The examples show only current period amounts. Comparative information for the preceding period is required to be presented in accordance with AASB 18 Presentation and Disclosure in Financial Statements.

2

Information from the statement of comprehensive income and statement of financial position is provided to show how the statements of cash flows under the direct method and indirect method have been derived. Neither the statement of comprehensive income nor the statement of financial position is presented in conformity with the disclosure and presentation requirements of other Standards.

3

The following additional information is also relevant for the preparation of the statements of cash flows:

                all of the shares of a subsidiary were acquired for 590. The fair values of assets acquired and liabilities assumed were as follows:

 

Inventories

100

Trade and other receivables

100

Cash

40

Property, plant and equipment

650

Trade payables

100

Long-term debt

200

                250 was raised from the issue of share capital and a further 250 was raised from long-term borrowings.

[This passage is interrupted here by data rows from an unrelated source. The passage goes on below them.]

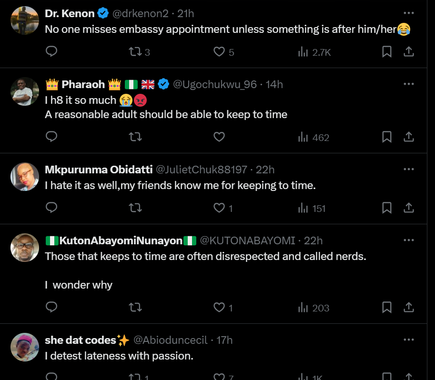
Task: Retweet Mkpurunma Obidatti's post
Action: tap(135, 208)
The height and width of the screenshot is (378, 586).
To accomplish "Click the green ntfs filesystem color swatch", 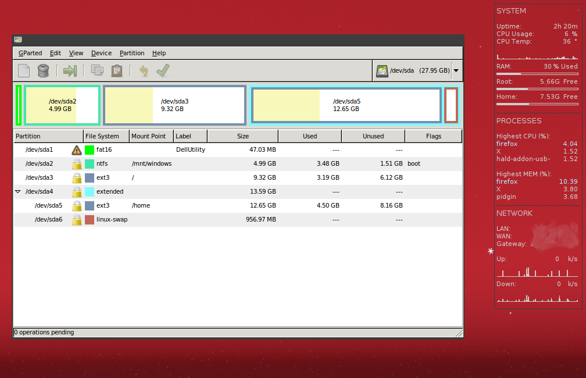I will point(89,163).
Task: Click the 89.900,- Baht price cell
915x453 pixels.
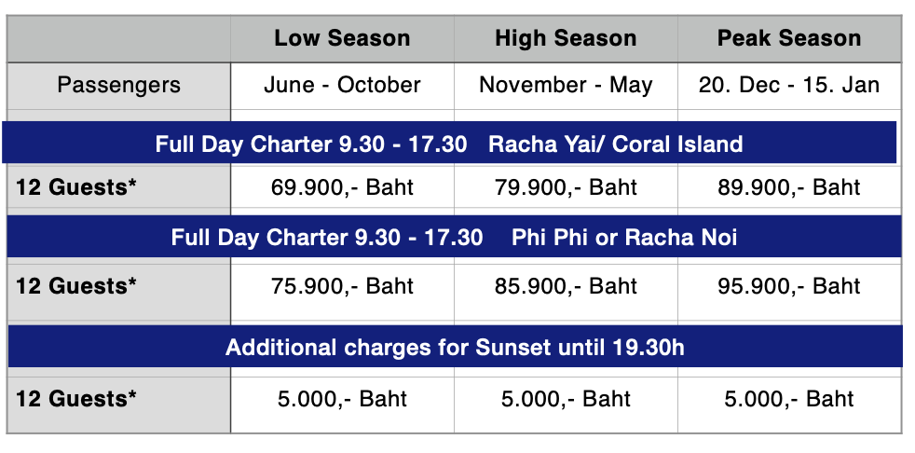Action: [789, 187]
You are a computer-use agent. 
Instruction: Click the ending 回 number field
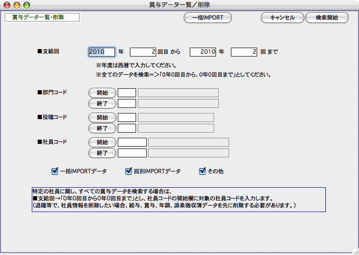(x=244, y=52)
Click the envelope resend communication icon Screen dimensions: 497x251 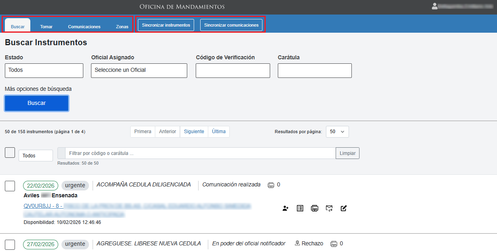(329, 208)
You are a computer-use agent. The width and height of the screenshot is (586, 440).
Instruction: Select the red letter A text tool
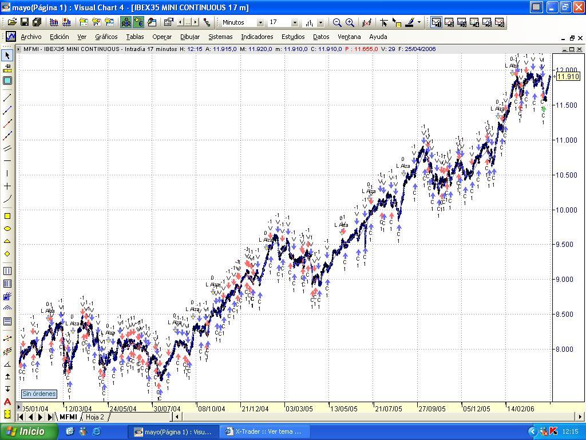[7, 402]
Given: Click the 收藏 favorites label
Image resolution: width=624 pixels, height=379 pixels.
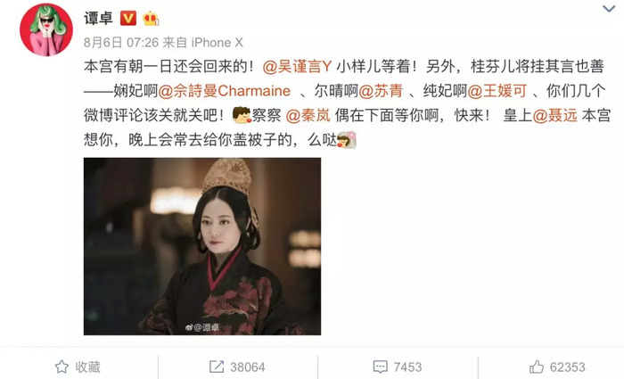Looking at the screenshot, I should [88, 367].
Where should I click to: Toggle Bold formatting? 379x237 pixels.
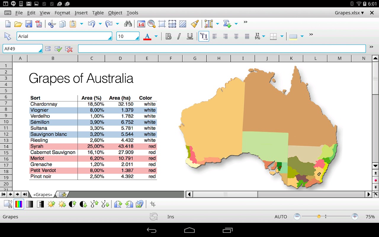pyautogui.click(x=168, y=36)

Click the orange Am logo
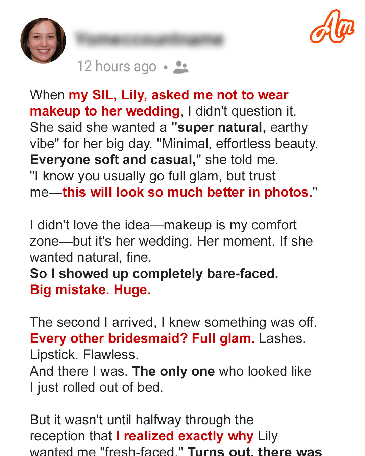332,27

                interest expense was 400, of which 170 was paid during the period. Also, 100 relating to interest expense of the prior period was paid during the period.

                dividends paid were 1,200.

                the liability for tax at the beginning and end of the period was 1,000 and 400 respectively. During the period, a further 200 tax was provided for. Withholding tax on dividends received amounted to 100.

                during the period, the group acquired property, plant and equipment and right-of-use assets relating to property, plant and equipment with an aggregate cost of 1,250, of which 900 related to right-of-use assets. Cash payments of 350 were made to purchase property, plant and equipment.

                depreciation on property, plant and equipment and amortisation of intangible assets for the period amounted to 350 and 100 respectively.

                plant with original cost of 80 and accumulated depreciation of 60 was sold for 20.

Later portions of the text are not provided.